**Work instruction:** Lines of the listing below that contain the string "will" are to be returned.

**Extracted information:**
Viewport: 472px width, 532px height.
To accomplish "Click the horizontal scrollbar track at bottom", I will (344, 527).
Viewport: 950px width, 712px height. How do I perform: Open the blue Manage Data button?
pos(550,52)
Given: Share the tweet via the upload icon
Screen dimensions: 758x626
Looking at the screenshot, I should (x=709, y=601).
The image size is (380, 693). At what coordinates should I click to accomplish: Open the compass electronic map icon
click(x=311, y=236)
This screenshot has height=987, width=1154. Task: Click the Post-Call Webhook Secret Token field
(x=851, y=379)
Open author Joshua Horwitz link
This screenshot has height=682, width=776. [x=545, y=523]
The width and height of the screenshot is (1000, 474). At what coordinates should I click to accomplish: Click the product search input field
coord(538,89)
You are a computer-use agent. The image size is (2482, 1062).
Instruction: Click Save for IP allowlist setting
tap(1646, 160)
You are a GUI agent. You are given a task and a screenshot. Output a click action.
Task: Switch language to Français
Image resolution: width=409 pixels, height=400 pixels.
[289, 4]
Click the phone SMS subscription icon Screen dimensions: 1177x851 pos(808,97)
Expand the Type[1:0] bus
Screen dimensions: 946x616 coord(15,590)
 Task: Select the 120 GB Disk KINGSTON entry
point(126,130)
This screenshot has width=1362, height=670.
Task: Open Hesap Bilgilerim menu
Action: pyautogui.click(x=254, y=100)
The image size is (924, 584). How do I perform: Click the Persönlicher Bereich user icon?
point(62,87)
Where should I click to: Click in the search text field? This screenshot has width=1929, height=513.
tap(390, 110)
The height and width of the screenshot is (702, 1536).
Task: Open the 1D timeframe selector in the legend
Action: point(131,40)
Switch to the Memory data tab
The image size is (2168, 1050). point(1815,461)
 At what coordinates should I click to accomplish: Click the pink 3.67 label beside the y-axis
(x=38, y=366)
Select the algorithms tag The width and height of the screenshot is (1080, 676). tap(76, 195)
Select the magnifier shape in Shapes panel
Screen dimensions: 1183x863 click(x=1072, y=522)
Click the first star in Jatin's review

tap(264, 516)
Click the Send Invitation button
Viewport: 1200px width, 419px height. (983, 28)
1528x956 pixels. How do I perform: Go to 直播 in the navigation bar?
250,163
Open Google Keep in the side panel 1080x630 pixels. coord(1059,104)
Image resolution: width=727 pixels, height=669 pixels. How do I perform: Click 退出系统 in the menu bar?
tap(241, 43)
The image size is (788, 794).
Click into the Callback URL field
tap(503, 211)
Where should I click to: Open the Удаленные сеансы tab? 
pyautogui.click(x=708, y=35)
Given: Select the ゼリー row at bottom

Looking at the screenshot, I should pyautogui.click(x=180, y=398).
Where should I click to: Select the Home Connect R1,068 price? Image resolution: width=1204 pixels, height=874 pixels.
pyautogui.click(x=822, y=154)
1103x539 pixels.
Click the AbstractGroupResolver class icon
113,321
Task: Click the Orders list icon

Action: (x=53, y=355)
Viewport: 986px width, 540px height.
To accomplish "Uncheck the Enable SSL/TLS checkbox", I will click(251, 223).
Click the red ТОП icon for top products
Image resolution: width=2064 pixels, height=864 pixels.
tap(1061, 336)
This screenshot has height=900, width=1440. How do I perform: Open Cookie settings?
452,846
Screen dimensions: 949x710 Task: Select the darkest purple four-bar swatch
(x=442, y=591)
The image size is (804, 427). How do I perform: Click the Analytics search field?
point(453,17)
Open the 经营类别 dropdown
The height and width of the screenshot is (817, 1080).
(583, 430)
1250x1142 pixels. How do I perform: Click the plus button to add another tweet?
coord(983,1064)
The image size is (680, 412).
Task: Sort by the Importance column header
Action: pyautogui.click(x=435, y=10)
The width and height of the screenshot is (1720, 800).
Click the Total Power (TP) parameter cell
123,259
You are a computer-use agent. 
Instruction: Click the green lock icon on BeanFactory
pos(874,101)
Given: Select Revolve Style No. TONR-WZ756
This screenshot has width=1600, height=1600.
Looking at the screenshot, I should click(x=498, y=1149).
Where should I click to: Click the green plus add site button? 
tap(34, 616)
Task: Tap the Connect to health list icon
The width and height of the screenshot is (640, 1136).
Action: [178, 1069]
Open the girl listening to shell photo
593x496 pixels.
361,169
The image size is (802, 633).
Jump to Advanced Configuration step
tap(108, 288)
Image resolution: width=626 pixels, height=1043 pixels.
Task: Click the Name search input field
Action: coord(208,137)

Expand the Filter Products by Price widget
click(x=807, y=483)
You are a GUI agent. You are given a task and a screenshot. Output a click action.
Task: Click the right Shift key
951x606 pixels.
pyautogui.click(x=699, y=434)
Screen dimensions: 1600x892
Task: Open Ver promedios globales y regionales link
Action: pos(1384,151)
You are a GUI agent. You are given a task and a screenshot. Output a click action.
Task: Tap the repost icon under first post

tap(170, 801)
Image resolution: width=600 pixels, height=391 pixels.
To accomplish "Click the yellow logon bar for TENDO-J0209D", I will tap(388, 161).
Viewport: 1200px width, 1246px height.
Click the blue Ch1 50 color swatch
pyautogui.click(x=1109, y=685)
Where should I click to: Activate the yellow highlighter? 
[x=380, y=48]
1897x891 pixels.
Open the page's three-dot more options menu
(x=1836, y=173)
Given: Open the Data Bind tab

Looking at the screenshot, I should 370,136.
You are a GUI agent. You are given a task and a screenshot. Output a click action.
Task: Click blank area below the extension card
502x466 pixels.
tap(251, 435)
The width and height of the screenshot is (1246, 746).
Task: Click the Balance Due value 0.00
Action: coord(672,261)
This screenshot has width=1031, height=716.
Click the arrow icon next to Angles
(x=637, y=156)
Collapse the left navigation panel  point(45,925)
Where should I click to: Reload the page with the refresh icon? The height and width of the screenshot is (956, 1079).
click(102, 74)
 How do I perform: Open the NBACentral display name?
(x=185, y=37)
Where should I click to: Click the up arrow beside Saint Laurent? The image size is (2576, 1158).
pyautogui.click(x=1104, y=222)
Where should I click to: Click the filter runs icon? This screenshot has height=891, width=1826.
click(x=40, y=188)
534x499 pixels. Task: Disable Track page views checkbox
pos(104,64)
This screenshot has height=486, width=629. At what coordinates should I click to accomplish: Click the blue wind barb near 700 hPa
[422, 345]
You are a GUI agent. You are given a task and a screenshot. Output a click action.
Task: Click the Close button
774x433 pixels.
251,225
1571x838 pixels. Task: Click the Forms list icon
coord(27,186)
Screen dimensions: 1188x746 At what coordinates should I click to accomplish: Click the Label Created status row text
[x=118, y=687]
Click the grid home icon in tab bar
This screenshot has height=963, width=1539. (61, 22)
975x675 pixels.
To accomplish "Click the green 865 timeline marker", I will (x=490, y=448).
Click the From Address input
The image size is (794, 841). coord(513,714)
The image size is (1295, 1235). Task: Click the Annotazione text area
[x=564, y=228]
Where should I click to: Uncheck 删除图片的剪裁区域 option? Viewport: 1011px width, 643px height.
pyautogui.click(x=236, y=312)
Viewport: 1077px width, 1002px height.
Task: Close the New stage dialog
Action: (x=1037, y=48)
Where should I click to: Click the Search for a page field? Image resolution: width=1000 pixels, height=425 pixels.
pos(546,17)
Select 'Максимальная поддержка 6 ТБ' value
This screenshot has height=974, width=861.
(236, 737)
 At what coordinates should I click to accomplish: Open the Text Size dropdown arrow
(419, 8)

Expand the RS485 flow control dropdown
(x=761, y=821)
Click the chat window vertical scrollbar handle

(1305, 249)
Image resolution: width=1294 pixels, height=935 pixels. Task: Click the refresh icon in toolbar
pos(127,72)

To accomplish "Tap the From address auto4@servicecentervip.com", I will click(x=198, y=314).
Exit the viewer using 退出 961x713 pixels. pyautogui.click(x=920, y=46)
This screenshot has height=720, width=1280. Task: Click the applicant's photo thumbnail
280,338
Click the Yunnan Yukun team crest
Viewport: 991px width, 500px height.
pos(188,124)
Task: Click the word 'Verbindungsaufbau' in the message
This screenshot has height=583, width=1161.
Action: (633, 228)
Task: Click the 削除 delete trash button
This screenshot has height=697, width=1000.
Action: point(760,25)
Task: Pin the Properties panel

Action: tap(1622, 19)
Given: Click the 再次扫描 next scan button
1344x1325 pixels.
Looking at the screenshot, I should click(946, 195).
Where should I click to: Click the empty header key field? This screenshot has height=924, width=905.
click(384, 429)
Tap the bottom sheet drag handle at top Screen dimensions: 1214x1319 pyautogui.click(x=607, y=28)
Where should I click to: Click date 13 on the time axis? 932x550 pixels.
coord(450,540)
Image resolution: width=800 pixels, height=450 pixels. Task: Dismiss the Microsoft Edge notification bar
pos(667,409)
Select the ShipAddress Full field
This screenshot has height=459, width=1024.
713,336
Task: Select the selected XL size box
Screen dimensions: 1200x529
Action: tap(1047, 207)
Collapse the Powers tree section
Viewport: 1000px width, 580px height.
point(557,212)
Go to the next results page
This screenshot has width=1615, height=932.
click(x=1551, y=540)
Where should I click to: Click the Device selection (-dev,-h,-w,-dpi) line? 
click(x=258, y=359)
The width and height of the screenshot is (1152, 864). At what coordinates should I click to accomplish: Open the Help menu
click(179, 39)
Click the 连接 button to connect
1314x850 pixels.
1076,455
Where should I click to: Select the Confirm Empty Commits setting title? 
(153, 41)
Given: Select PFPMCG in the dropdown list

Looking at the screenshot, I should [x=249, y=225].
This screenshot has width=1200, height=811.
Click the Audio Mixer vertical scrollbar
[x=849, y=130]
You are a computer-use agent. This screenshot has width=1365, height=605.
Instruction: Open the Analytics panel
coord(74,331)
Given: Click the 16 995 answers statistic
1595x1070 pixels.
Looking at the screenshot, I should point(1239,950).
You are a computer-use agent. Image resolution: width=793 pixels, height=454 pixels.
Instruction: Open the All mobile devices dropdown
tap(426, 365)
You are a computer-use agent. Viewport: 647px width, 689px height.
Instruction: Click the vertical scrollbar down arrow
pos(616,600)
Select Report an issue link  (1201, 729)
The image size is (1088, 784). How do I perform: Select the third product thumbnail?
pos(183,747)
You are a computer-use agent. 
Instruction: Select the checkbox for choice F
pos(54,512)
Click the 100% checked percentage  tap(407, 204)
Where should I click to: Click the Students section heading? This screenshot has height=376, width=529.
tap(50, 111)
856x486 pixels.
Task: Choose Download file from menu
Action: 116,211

**Output of the task:**
To accomplish "Click the horizontal scrollbar track at bottom", I will (344, 527).
To accomplish "Uncheck the Enable SSL/TLS checkbox", I will click(251, 223).
To accomplish "Click the yellow logon bar for TENDO-J0209D", I will tap(388, 161).
To accomplish "Click the green 865 timeline marker", I will (x=490, y=448).
To accomplish "Tap the From address auto4@servicecentervip.com", I will click(x=198, y=314).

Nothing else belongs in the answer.